Problem requirements -> Copy out the stretch of entries from the line containing "You are a GUI" through the line containing "What do you see at coordinates (570, 444)", both included, and nothing else.

Records shown ->
=====

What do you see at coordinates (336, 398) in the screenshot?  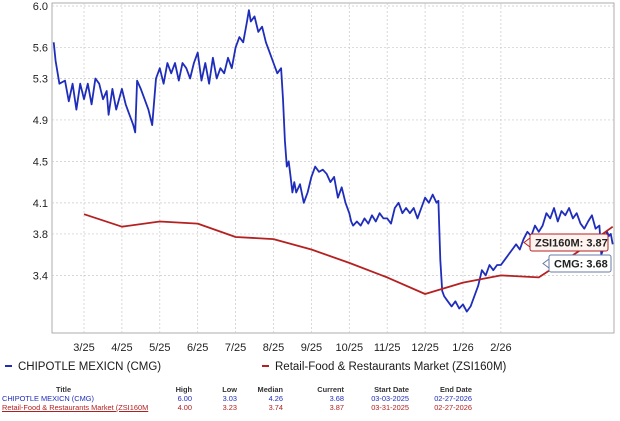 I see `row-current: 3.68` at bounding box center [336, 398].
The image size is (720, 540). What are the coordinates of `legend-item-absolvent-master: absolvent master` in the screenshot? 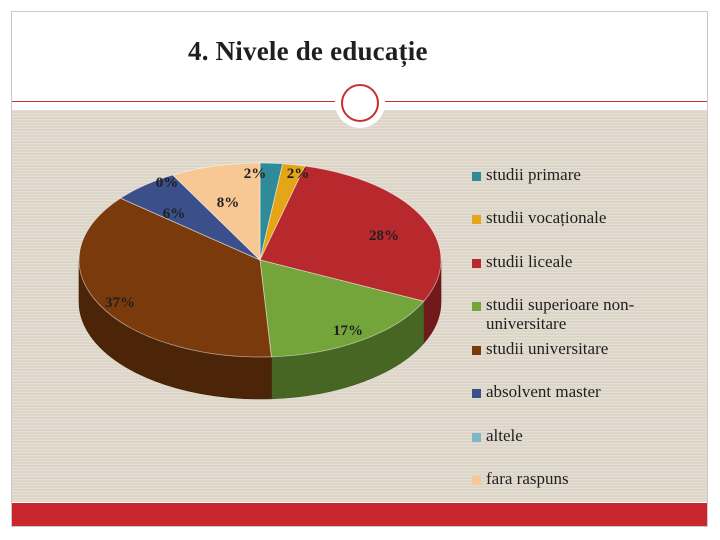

=====

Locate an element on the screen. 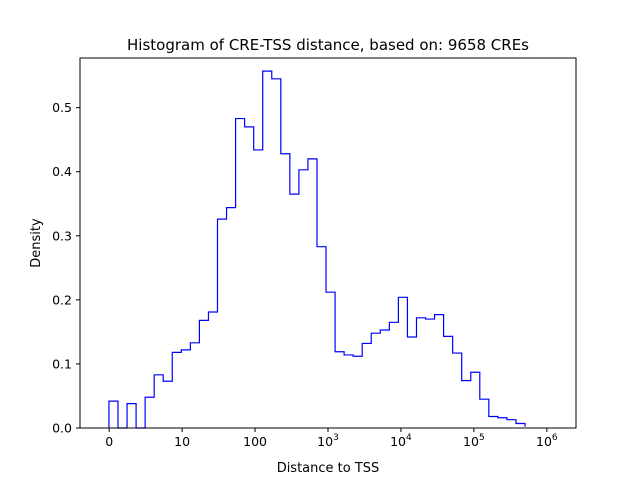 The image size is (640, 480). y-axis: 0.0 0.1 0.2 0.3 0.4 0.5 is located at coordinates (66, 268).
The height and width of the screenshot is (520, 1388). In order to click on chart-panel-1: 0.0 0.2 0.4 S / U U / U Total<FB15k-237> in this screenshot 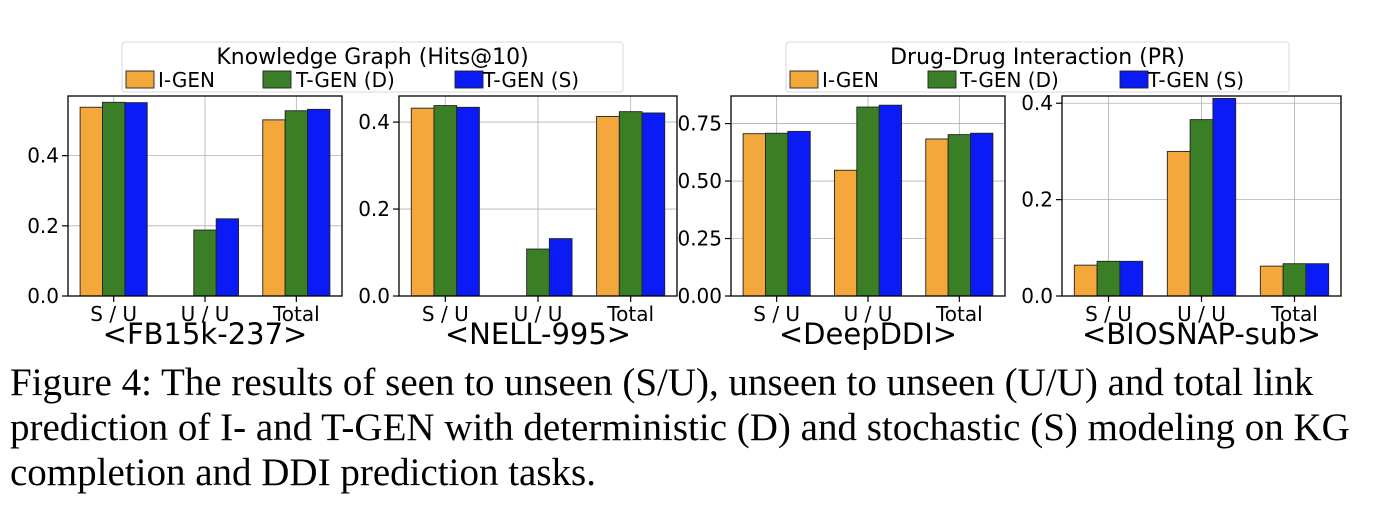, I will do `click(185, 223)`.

=====

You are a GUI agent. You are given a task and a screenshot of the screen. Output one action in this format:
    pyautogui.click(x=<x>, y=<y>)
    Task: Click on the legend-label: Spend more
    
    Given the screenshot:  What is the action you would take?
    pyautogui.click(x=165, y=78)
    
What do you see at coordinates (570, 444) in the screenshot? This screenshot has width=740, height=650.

=====

Response to this task ->
You are a GUI agent. You are given a task and a screenshot of the screen. Output one action in this format:
    pyautogui.click(x=<x>, y=<y>)
    Task: Click on the legend-label: Spend more
    
    Given the screenshot:  What is the action you would take?
    pyautogui.click(x=165, y=78)
    
What do you see at coordinates (570, 444) in the screenshot? This screenshot has width=740, height=650.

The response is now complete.